Finding what is left11 December 2009
Engineering consultancy Morson has begun a pilot project to catalogue and monitor asset lifetimes in four shut-down facilities at UK nuclear facility Sellafield. The company tailors the frequency of inspections of 500 assets depending on the risk and consequences of the assets failing. By Will Dalrymple
Morson has been carrying out asset condition survey work for five years at Sellafield legacy ponds and silos. Having painted a picture of equipment on these shut down, but not-yet-decommissioned fuel reprocessing sites, site manager Sellafield Ltd can now understand better which assets are currently most at risk of failure.
“There is a radioactive inventory in those buildings, and they are in storage until the retrieval phase takes over and they are decommissioned. They are now in safe storage. Decommissioning of the first plant is still probably 20 years away. So those plants need continuous process function until they are decommissioned. You can’t walk away from it and expect it to take care of itself,” Morson project manager David Garratt tells NEI.
The problem is, Sellafield Ltd’s current maintenance programme is limited to assets critical to the safety case. “What we are doing is extending the level of maintenance that they carry out on safety-related work to other equipment that does not fall under its remit,” Garratt says.
“For example, if there is a water system, Sellafield will do regular maintenance of pumps and valves. The vast majority of the system, which is pipes, pipe supports and insulation, is unlikely to be looked at regularly. What we propose is, if they don’t look at it regularly, how can they ensure that the system will continue to function? If parts are corroding, how will they know that is happening? That is what this is about.”
The Morson team, a core of six engineers and surveyors, worked with site staff to understand the issues involved with assets in the buildings. The success of that maintenance process depended on gaining the trust and buy-in of the experts, according to Garratt: “They have the most insight into the way the plants operate, and their problems, and their maintenance, that senior managers would not have.”
“They tell us the condition of the plants, whether they have been maintained, what would happen if they were to fail, could failures create secondary problems, could plant failures potentially kill someone, are they near a watercourse; do plant staff understand where the plants are, where the assets are and what are the consequences of failure. The staff are best placed to answer questions.”
With this information, Morson whittled down a list of key maintenance criteria. This list now includes asset condition (whether they have been maintained); importance to the business case; future business needs; actual life vs design life; stakeholder interests (such as whether an asset cost might run over a budget); environmental consequences; risk to people; radiation safety. Each asset is broken down into questions, the answers to which are run through a computer to develop a risk-based score. Depending on the risk, the asset may be inspected every three or six months, or at a frequency ranging from yearly to once every five years.
By repeating quantitative observations over years, the Morson team expects to be able to understand trends in the assets’ decline to be able to predict residual life and plan maintenance in a proactive way.

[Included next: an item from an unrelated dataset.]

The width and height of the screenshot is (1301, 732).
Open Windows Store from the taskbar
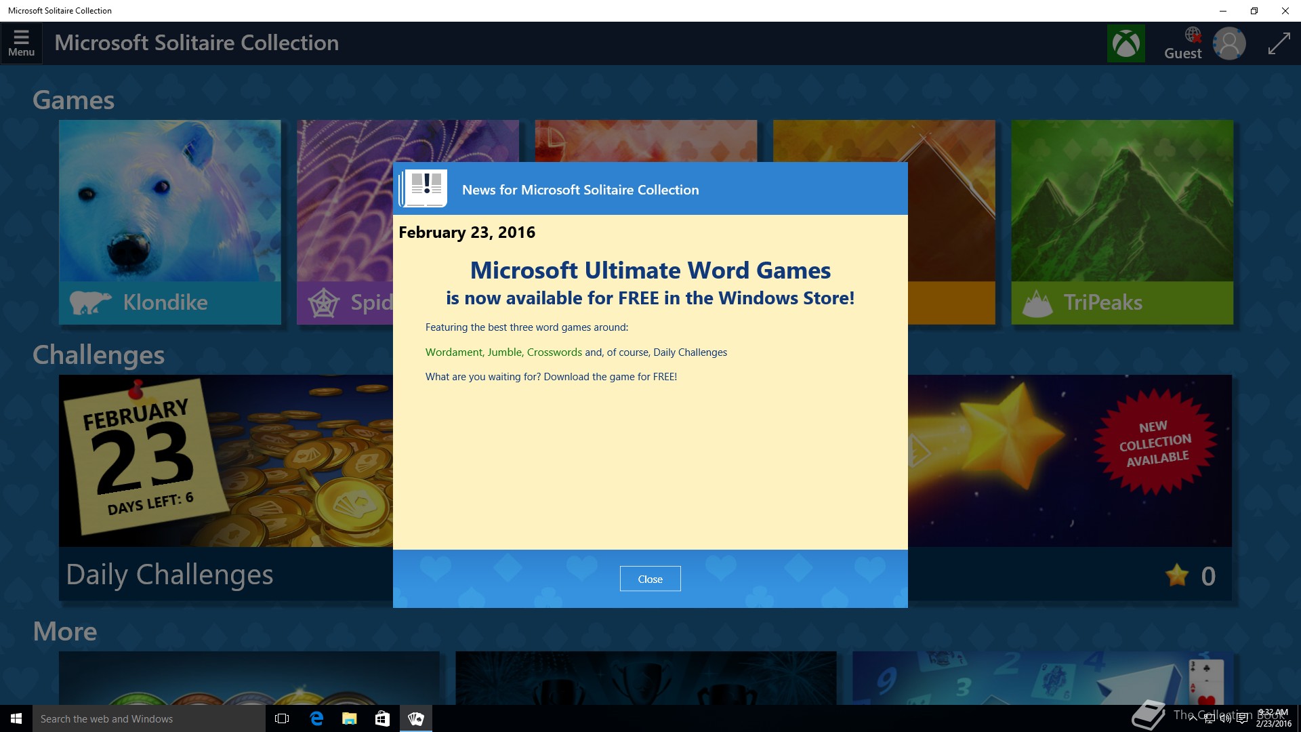382,718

Garratt explains how this might work in practice on a water line:
“Based on a design background, we can see where there is most likely to be wear on that component, and where it is most likely that water might start to penetrate the insulation and start to break it down, and we will target those areas. We will go and look at those areas every time and ultrasound the wall thickness; where it might have been 5mm originally, after five years it is down to 3mm, and we can see the rate of wear. We can build into documentation trigger levels so that before it reaches 2mm, it will need to be replaced within two years, and raise a project to replace it. Then there could be a second trigger if the measured thickness were 1.5mm that we need to do something within 12 months because the rate of decline is occurring faster than expected.”
Garratt admits that reading a trend out of a few data points might not be straightforward. “We have suggested an intelligent customer resource for the interpretation of data. That is a key part of this. Carrying out inspections relies on the interpretation of the data; otherwise they are worthless.”
Although the maintenance process was developed at Sellafield for Sellafield, it could be equally carried out across operating nuclear power stations, or even other industrial sites. “Most people think that nuclear power stations have a lot of exotic equipment,” Garratt says. “But in reality, most equipment for nuclear sites is the same as that at oil refineries and chemical plants elsewhere. There are exotic pieces of equipment, but the vast majority of equipment are pipe systems, ventilation systems, lifts, pumps and cranes.”